Is there any hope for bad credit borrowers?

We hunt out the extremely limited sub-prime mortgage options available

The sub-prime mortgage meltdown has been well documented and the UK market has been all but obliterated in the last two years. Many sub-prime lenders simply shut up shop, with others stopping all new lending and existing with a skeleton staff servicing existing clients.

Back in 2007 the sector was thriving with dozens of lenders distributing a vast range of products to borrowers with pretty much any level of bad credit history.

Undischarged bankruptcy? No problem.

Unlimited County Court Judgments (CCJs)? Step right up.

Massive mortgage arrears? We've got just the deal for you.

After all, with house prices booming the lender always had the secured property to fall back on, didn't they?

And rates were keen as mustard, with many bad credit borrowers paying very little more than mainstream mortgagors. It could be argued that the cheap deals on offer gave little incentive to clean up your credit history and get back on track, since there was always another deal to switch to at the end of your current one - whatever your financial problems!

That's not the case anymore though.

Few and far between

If you have a bad credit history, mild or serious, you will struggle to find a deal in the current market - especially if you try to go it alone.

But there are still some sub-prime mortgages available if you go through the right channels, albeit limited to borrowers with very mild credit problems. They are all available though mortgage brokers only, meaning you cannot access these products yourself via phone, online or in a branch. Indeed the lenders operating in the sub-prime market don't have branches.

Who is lending and what's on offer?

Platform Home Loans is part of Britannia Building Society and therefore now part of Cooperative Financial Services.

It is now only offering products to those with the mildest of credit problems in its 'Almost Prime' range. The broker-only lender will accept CCJs per applicant up to £500 providing none are in the last three months and a bankruptcy or IVA discharged or completed at least four years ago. However, it won't accept borrowers currently in mortgage arrears.

Current products are:

  • Two and three-year fixed rates at 8.69%
  • Two and three-year fixed rates (for self-cert borrowers) at 9.09%.

Beacon Homeloans

Part of the Beacon Group, it only operates through intermediaries and has a range of light adverse products on offer.

The lender will ignore any defaults, and will allow one mortgage arrear in the last year (providing it isn't in the last six months). It will also accept a maximum of £500 of CCJs in the last three years and ignore any before that.

Plus it will consider (but not necessarily accept) bankruptcies discharged and IVAs satisfied over three years ago, but none within the last three years.

=== WHAT YOU NEED TO DO ===
A – In the sub-prime mortgage article, what rate does Platform Home Loans charge self-cert borrowers on its two and three-year fixed rates?
B – Put this sentence from the sub-prime mortgage article into Spanish: "Part of the Beacon Group, it only operates through intermediaries and has a range of light adverse products on offer."
C – Write the next part of the sub-prime mortgage article, starting after its final sentence.
The material that comes after this article isn't needed for anything here.

=== INPUT DATA ===
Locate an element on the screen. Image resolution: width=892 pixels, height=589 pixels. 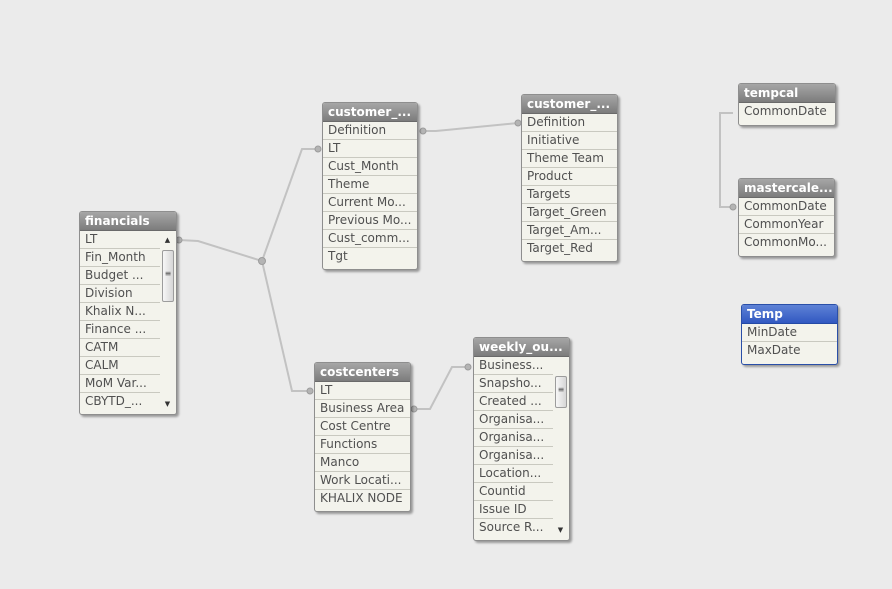
link-customer1-customer2 is located at coordinates (471, 127).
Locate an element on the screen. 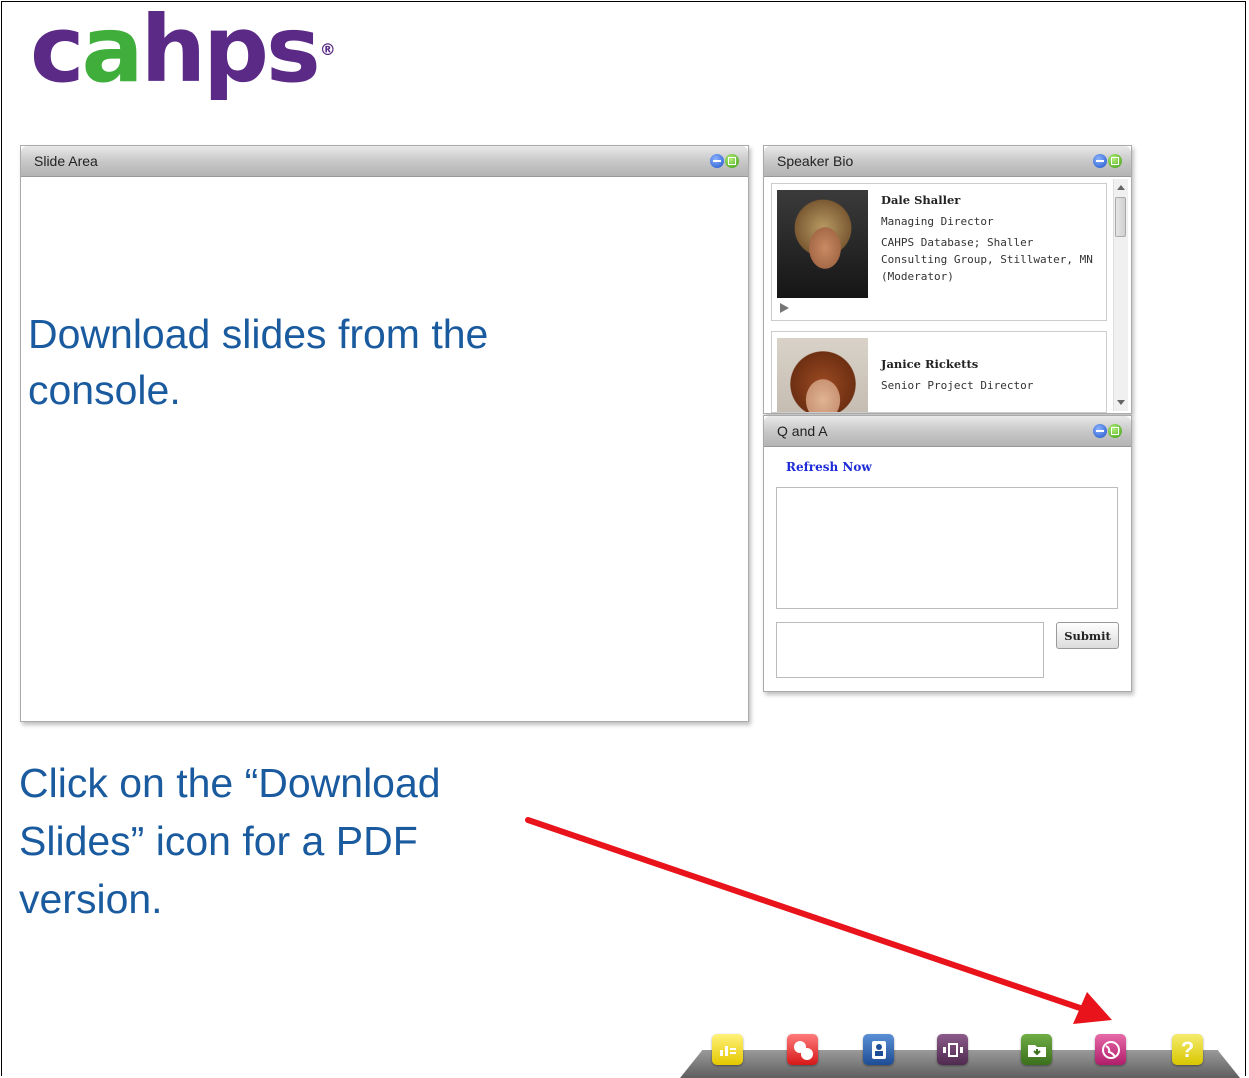  scroll-down-icon is located at coordinates (1121, 402).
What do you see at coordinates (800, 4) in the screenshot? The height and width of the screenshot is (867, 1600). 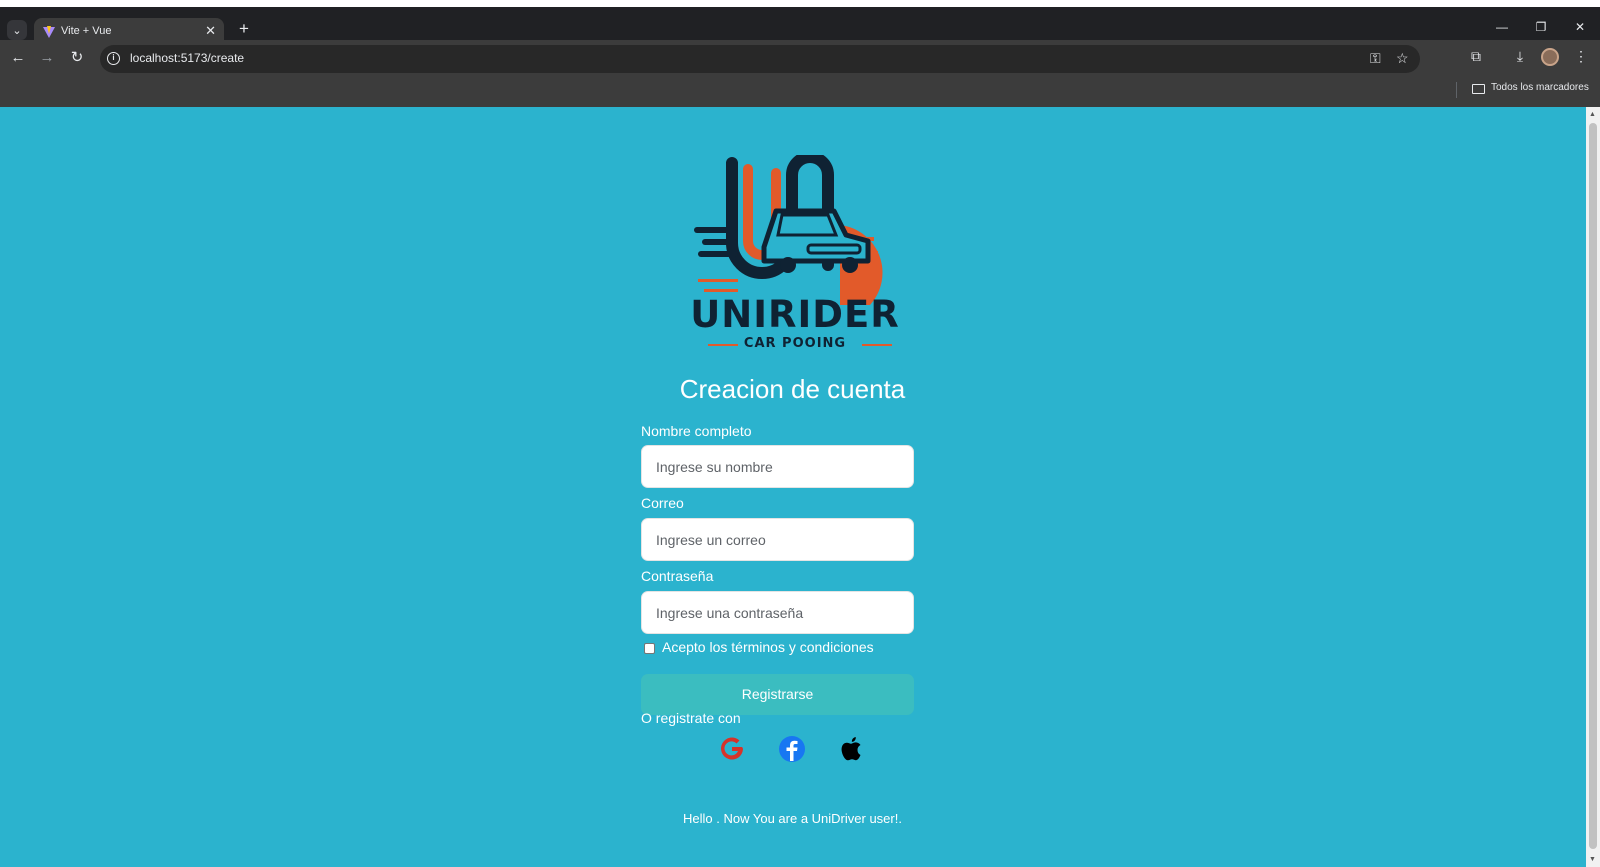 I see `window-top-edge` at bounding box center [800, 4].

=== EXPECTED RESULTS ===
A – 9.09%

B – Forma parte del Beacon Group, solo opera a través de intermediarios y ofrece una gama de productos para historiales crediticios levemente adversos.

C –
The lender's current products include:

  • A tracker rate (that tracks three-month LIBOR not Bank Base Rate) with current pay rates from 4.3% to 6.3%
  • Two-year fixed rates ranging from 5.50% to 8.95%
  • A three-year fixed rate ranging from 5.95% to 9.15%.

igroup

Part of GE Money Home Lending, igroup was well known for offering a wide range of sub-prime mortgages but the lender is now 'virtually mainstream' according to one broker I spoke to.

Indeed, it will only accept borrowers with one default in the last two years (and none in the last year). Plus the lender will accept no CCJs, bankruptcies, IVAs, or previous repossessions in the last 24 months or current mortgage arrears. But if you have very mild credit problems it could be worth considering.

It offers:

  • A two-year fixed rate from 5.89%
  • A two-year fixed rate for self-cert borrowers from 6.79%

Cheshire Mortgage Corporation

Part of the Blemain Group, it will consider offering mortgages to borrowers with more substantial credit problems than the lenders mentioned above. Indeed it claims on its website: "Any property, purpose or status of client are catered for. When other lenders will not consider a case, Cheshire Mortgage Corporation has specific plans for most circumstances."

The lender's products include:

  • A one-year discounted rate at 9.9%, reverting to 11.9%
  • A variable rate of 11.9%.

 On both of these mortgage the following criteria applies:

  • No arrears in the last 12 months
  • CCJs under £250 ignored if registered over 24 months ago and satisfied over one month ago
  • Defaults under £250 ignored if registered over six months ago
  • IVA accepted if conducted satisfactory for over 12 months
  • Repossession accepted
  • Bankruptcy accepted if discharged over 12 months ago.

Slim pickings

And that is pretty much all that's on offer if you have a bad credit history.

You may find that in certain circumstances other lenders (including mainstream lenders) will accept your application if you have an extremely minor adverse credit problem. But this will be rare and completely dependent on your circumstances, their discretion, and will certainly not be advertised.

Frankly, the sub-prime choices are so slim that there are many borrowers with medium to serious credit problems who will simply not be able to get a mortgage (though I am not suggesting this is a bad thing).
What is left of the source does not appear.